Joint First-to-Die Life Insurance

Monkey Business
Joint first-to-die policies
don’t show the same savings
as two individual
life insurance policies.

Joint first-to-die life insurance policies cover both individuals (almost exclusively spouses) under one policy, while individual life insurance policies create two individual plans for each insured.

Some companies offer multi-life policies, which are essentially individual policies, but under one plan. Unlike joint first-to-die policies, multi-life policies stipulate that if one spouse dies, the other spouse can continue the coverage at the initial policy premiums.

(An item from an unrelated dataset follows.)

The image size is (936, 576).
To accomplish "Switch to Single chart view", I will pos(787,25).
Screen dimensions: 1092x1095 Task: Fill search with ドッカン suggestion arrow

Joint first-to-die policies also offer cost savings to the insured, but they come with limitations. In the event that the insured passes away on a joint first-to-die policy, the second spouse could be left with no life insurance coverage.

Some insurance companies allow the surviving spouse to convert to a new individual policy, but the rates would be based on their age at conversion, whereas if two individual policies were owned, the surviving spouse could keep the coverage at the initial premiums.

Joint first-to-die policies are available in 10-year terms, 20-year terms, 30-year terms, or even Term 100 type plans. The longer the term, the higher the initial premium.

The following is a comparison of the potential cost savings on the joint first-to-die policy versus two individual plans for a 45-year-old, male non-smoker and a 45-year-old, female non-smoker applying for $250,000 of coverage.

Individual plans:

$250,000 for a 45-year-old, male non-smoker with Canada Life is $325 a year.

$250,000 for a 45-year-old, female non-smoker with Canada Life is $240 a year.

$250,000 of joint first-to-die Term 10 with Canada Life, for the same individuals, is $513.50 a year — a savings of $51.50 a year, or just over 9 per cent.